■ Input data ■
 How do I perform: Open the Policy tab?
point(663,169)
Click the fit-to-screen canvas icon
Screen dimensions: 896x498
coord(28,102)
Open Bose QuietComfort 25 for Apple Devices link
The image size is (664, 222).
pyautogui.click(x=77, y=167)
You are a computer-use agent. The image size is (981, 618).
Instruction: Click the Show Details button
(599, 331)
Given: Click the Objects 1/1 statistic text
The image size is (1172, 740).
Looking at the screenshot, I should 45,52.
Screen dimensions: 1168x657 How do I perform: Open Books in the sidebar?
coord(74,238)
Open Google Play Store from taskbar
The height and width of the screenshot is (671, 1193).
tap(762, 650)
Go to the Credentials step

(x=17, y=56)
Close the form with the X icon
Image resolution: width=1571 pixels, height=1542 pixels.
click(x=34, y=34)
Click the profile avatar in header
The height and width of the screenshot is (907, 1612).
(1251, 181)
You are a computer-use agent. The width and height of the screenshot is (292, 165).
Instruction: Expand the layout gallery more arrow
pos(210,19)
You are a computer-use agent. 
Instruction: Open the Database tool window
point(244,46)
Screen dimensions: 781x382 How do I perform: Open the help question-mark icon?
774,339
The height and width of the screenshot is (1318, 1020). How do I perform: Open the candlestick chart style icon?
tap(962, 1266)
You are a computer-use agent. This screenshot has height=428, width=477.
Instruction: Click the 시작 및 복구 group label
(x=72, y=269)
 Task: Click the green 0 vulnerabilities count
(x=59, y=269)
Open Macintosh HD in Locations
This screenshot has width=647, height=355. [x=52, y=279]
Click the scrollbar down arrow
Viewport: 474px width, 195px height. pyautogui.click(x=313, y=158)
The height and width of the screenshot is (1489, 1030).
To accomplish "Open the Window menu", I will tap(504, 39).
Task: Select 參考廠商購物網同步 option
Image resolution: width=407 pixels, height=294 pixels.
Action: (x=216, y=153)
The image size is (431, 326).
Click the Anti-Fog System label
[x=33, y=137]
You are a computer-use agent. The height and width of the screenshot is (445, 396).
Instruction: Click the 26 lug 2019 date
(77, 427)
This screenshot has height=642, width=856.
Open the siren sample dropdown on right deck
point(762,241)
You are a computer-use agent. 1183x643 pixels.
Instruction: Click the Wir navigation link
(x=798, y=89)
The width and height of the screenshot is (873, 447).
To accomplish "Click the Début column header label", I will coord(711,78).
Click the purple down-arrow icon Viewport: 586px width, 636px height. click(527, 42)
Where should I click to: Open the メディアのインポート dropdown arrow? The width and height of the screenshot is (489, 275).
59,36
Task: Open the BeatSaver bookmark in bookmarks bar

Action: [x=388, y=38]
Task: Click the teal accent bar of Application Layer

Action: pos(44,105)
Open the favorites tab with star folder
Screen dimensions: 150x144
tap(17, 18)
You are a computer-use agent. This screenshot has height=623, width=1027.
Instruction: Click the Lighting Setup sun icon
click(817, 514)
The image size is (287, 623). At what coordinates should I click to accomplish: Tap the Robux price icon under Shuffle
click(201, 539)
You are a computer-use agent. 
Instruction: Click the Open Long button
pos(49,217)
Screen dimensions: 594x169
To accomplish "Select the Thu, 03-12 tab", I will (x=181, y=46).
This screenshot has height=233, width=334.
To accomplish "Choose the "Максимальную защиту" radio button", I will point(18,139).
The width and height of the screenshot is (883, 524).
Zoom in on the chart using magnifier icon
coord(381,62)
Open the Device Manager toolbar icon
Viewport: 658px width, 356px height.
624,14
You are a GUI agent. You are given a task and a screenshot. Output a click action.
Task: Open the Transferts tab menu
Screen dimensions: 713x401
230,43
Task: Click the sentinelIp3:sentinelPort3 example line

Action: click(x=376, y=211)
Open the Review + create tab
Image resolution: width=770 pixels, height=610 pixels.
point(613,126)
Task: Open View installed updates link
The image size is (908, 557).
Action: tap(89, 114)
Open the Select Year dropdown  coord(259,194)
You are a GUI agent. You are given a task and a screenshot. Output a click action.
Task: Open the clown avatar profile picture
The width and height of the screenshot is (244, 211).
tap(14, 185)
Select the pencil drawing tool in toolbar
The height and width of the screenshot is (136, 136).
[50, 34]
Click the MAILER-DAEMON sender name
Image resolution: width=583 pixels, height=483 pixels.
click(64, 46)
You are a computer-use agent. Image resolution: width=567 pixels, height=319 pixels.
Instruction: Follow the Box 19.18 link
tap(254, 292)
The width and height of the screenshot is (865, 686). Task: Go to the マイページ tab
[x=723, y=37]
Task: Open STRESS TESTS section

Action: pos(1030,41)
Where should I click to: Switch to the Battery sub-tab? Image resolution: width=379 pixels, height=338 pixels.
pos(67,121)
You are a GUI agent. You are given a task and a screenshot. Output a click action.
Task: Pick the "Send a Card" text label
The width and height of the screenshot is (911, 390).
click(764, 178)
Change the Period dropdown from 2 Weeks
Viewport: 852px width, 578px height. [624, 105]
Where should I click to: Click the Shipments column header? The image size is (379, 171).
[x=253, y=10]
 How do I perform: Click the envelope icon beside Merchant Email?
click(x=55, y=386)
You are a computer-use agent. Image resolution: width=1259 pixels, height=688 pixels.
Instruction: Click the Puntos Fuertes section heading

■ Challenge ■
Format every line of the items above as a numbered list, leaving out blank lines.

■ Response below ■
1.  How do I perform: Open the Policy tab?
2. point(663,169)
3. Click the fit-to-screen canvas icon
4. Screen dimensions: 896x498
5. coord(28,102)
6. Open Bose QuietComfort 25 for Apple Devices link
7. The image size is (664, 222).
8. pyautogui.click(x=77, y=167)
9. You are a computer-use agent. The image size is (981, 618).
10. Instruction: Click the Show Details button
11. (599, 331)
12. Given: Click the Objects 1/1 statistic text
13. The image size is (1172, 740).
14. Looking at the screenshot, I should 45,52.
15. Screen dimensions: 1168x657 How do I perform: Open Books in the sidebar?
16. coord(74,238)
17. Open Google Play Store from taskbar
18. The height and width of the screenshot is (671, 1193).
19. tap(762, 650)
20. Go to the Credentials step
21. (x=17, y=56)
22. Close the form with the X icon
23. Image resolution: width=1571 pixels, height=1542 pixels.
24. click(x=34, y=34)
25. Click the profile avatar in header
26. The height and width of the screenshot is (907, 1612).
27. (1251, 181)
28. You are a computer-use agent. The width and height of the screenshot is (292, 165).
29. Instruction: Expand the layout gallery more arrow
30. pos(210,19)
31. You are a computer-use agent. 
32. Instruction: Open the Database tool window
33. point(244,46)
34. Screen dimensions: 781x382 How do I perform: Open the help question-mark icon?
35. 774,339
36. The height and width of the screenshot is (1318, 1020). How do I perform: Open the candlestick chart style icon?
37. tap(962, 1266)
38. You are a computer-use agent. This screenshot has height=428, width=477.
39. Instruction: Click the 시작 및 복구 group label
40. (x=72, y=269)
41.  Task: Click the green 0 vulnerabilities count
42. (x=59, y=269)
43. Open Macintosh HD in Locations
44. This screenshot has width=647, height=355. [x=52, y=279]
45. Click the scrollbar down arrow
46. Viewport: 474px width, 195px height. pyautogui.click(x=313, y=158)
47. The height and width of the screenshot is (1489, 1030).
48. To accomplish "Open the Window menu", I will tap(504, 39).
49. Task: Select 參考廠商購物網同步 option
50. Image resolution: width=407 pixels, height=294 pixels.
51. Action: (x=216, y=153)
52. The image size is (431, 326).
53. Click the Anti-Fog System label
54. [x=33, y=137]
55. You are a computer-use agent. The height and width of the screenshot is (445, 396).
56. Instruction: Click the 26 lug 2019 date
57. (77, 427)
58. This screenshot has height=642, width=856.
59. Open the siren sample dropdown on right deck
60. point(762,241)
61. You are a computer-use agent. 1183x643 pixels.
62. Instruction: Click the Wir navigation link
63. (x=798, y=89)
64. The width and height of the screenshot is (873, 447).
65. To accomplish "Click the Début column header label", I will coord(711,78).
66. Click the purple down-arrow icon Viewport: 586px width, 636px height. click(527, 42)
67. Where should I click to: Open the メディアのインポート dropdown arrow? The width and height of the screenshot is (489, 275).
68. 59,36
69. Task: Open the BeatSaver bookmark in bookmarks bar
70. Action: [x=388, y=38]
71. Task: Click the teal accent bar of Application Layer
72. Action: pos(44,105)
73. Open the favorites tab with star folder
74. Screen dimensions: 150x144
75. tap(17, 18)
76. You are a computer-use agent. This screenshot has height=623, width=1027.
77. Instruction: Click the Lighting Setup sun icon
78. click(817, 514)
79. The image size is (287, 623). At what coordinates should I click to accomplish: Tap the Robux price icon under Shuffle
80. click(201, 539)
81. You are a computer-use agent. 
82. Instruction: Click the Open Long button
83. pos(49,217)
84. Screen dimensions: 594x169
85. To accomplish "Select the Thu, 03-12 tab", I will (x=181, y=46).
86. This screenshot has height=233, width=334.
87. To accomplish "Choose the "Максимальную защиту" radio button", I will point(18,139).
88. The width and height of the screenshot is (883, 524).
89. Zoom in on the chart using magnifier icon
90. coord(381,62)
91. Open the Device Manager toolbar icon
92. Viewport: 658px width, 356px height.
93. 624,14
94. You are a GUI agent. You are given a task and a screenshot. Output a click action.
95. Task: Open the Transferts tab menu
96. Screen dimensions: 713x401
97. 230,43
98. Task: Click the sentinelIp3:sentinelPort3 example line
99. Action: click(x=376, y=211)
100. Open the Review + create tab
101. Image resolution: width=770 pixels, height=610 pixels.
102. point(613,126)
103. Task: Open View installed updates link
104. The image size is (908, 557).
105. Action: tap(89, 114)
106. Open the Select Year dropdown  coord(259,194)
107. You are a GUI agent. You are given a task and a screenshot. Output a click action.
108. Task: Open the clown avatar profile picture
109. The width and height of the screenshot is (244, 211).
110. tap(14, 185)
111. Select the pencil drawing tool in toolbar
112. The height and width of the screenshot is (136, 136).
113. [50, 34]
114. Click the MAILER-DAEMON sender name
115. Image resolution: width=583 pixels, height=483 pixels.
116. click(64, 46)
117. You are a computer-use agent. Image resolution: width=567 pixels, height=319 pixels.
118. Instruction: Follow the Box 19.18 link
119. tap(254, 292)
120. The width and height of the screenshot is (865, 686). Task: Go to the マイページ tab
121. [x=723, y=37]
122. Task: Open STRESS TESTS section
123. Action: pos(1030,41)
124. Where should I click to: Switch to the Battery sub-tab? Image resolution: width=379 pixels, height=338 pixels.
125. pos(67,121)
126. You are a GUI agent. You are given a task and a screenshot. Output a click action.
127. Task: Pick the "Send a Card" text label
128. The width and height of the screenshot is (911, 390).
129. click(764, 178)
130. Change the Period dropdown from 2 Weeks
131. Viewport: 852px width, 578px height. [624, 105]
132. Where should I click to: Click the Shipments column header? The image size is (379, 171).
133. [x=253, y=10]
134.  How do I perform: Click the envelope icon beside Merchant Email?
135. click(x=55, y=386)
136. You are a computer-use agent. Image resolution: width=1259 pixels, height=688 pixels.
137. Instruction: Click the Puntos Fuertes section heading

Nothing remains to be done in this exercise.